Delaying any potential reopening of Oregon City schools had the backing of strict safety standards for in-person instruction recently released by the governor, along with evidence from county public health authorities.
"It is a devastating reality. However, the school district must ensure a safe environment for students, staff, families and the community," Didway said.
He noted that district polling of families in July showed that 69% opposed a fully distanced learning option, which Didway attributed to bad experiences families had with online learning last spring.
"We can and must do better related to online learning," he said.
Among the differences between this fall's online program versus last spring's program is more contact between students and teachers, along with a return to traditional grading versus last spring's pass/fail model.
Oregon City will remain in a distanced-learning model through the first grading period ending Nov. 11. This fall, school district officials will consider a transition to a hybrid model of instruction that would allow students to attend in-person classes two days a week and continue with remote learning on alternate days.
Based on the data currently available, Clackamas County, the metro region and the state of Oregon do not meet the minimum threshold to permit in-person learning. In order to resume in-person school this fall, Oregon counties and the state as a whole must meet a low threshold of COVID-19 cases that only one county currently meets, according to a mandate issued July 28 by Gov. Kate Brown.
The county in which a school district is located must meet these two standards for three weeks in a row: 10 or fewer COVID-19 cases per 100,000 residents and 5% or less increase in positive tests per week, according to Brown's new mandate.

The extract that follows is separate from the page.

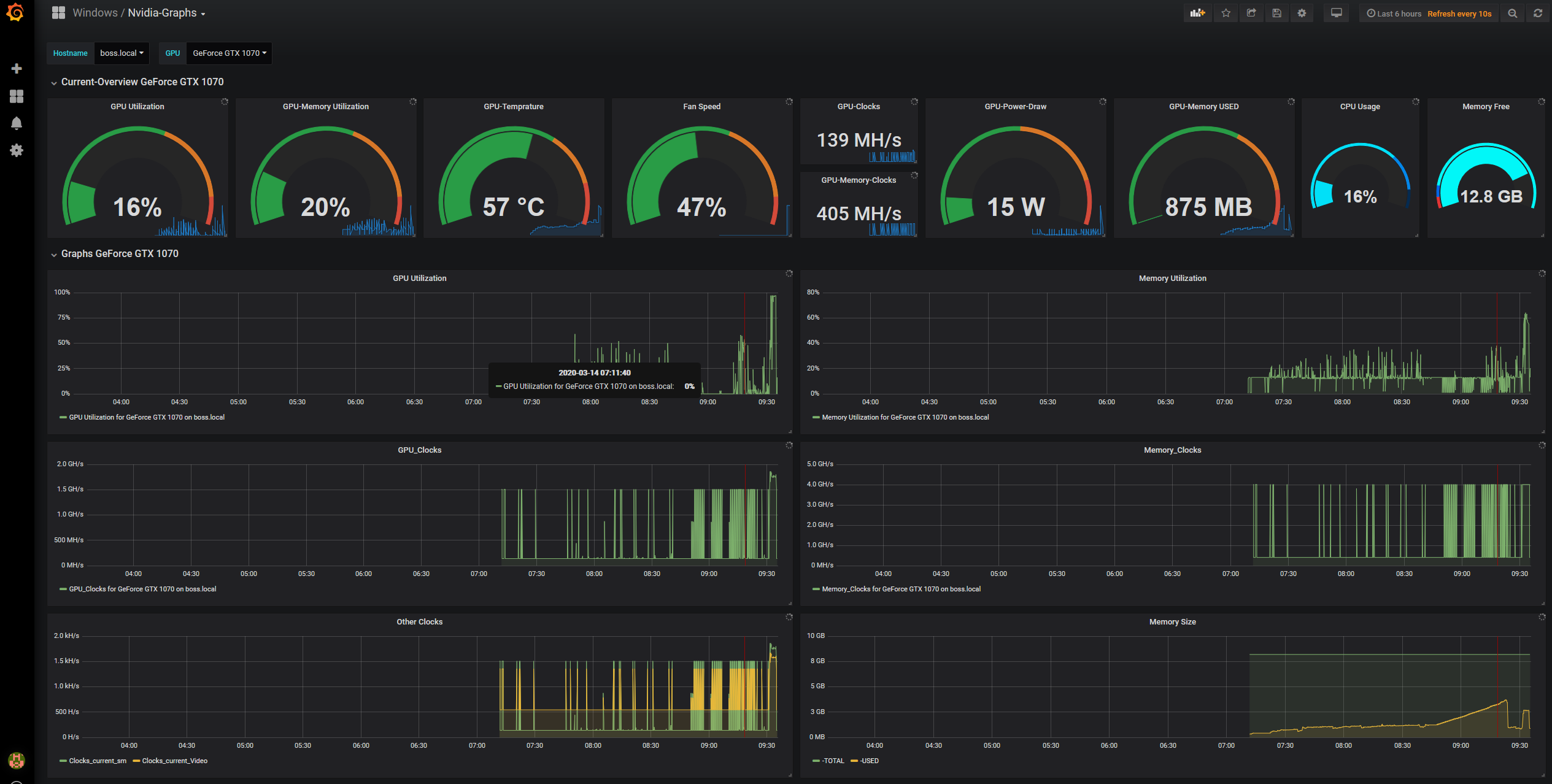Save the dashboard with the floppy disk icon
The height and width of the screenshot is (784, 1552).
[1276, 13]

The state also must have 5% or less positive tests as a whole, the new rule states.
The rule is slightly less strict for kindergarten through third grade classes, and for rural school districts with fewer than 100 students. Those grades and school districts can reopen in-person education if their home counties have 30 or fewer COVID-19 cases per 100,000 residents over seven days, the mandate states.
Not only are younger children less likely to catch the disease, show symptoms of it or transmit it to others, but in-person learning is more crucial at that age, said state health officer Dean Sidelinger.
School districts must make distance learning plans if the local county has 20 or more COVID-19 cases in a week and/or 7.5% or more of COVID-19 tests in the county are positive.
Districts will immediately return to distance learning if the local county has 30 or more COVID-19 cases in a week or if 10% or more of local COVID-19 tests are positive.
"Let me be really clear: I am absolutely unwilling to lose an entire school year for any of our kids," Brown said. "But it is also incumbent on all of us … to take every measure to slow the spread of this disease so we can get our kids into school as quickly as possible."
Only five Oregon counties had fewer than 10 new COVID-19 cases per 100,000 residents in the previous week, according to state data. All five of these counties — Sherman, Tillamook, Union, Wallowa and Wheeler — are rural and relatively small in population.
When stretched out to the three-week requirement of fewer than 10 new cases per week, only Wheeler County — the state's least populous county — qualifies to reopen classrooms for all students.
The major Oregon counties with the fewest COVID-19 cases per 100,000 residents were Benton and Lane counties, with about 10 and 16 cases per 100,000, respectively.
To help make distance learning more effective in Oregon schools that need to do so, Brown announced a release of $28 million of emergency funds to go toward internet hotspots, internet-accessible computers, online curriculum and teacher training.
Brown and Sidelinger also urged Oregonians to keep wearing face coverings, practicing social distancing and washing hands to lower COVID-19 numbers so students can return to class.
"We can't relent, especially if we all work together to reopen schools and get students back in desks," Sidelinger said.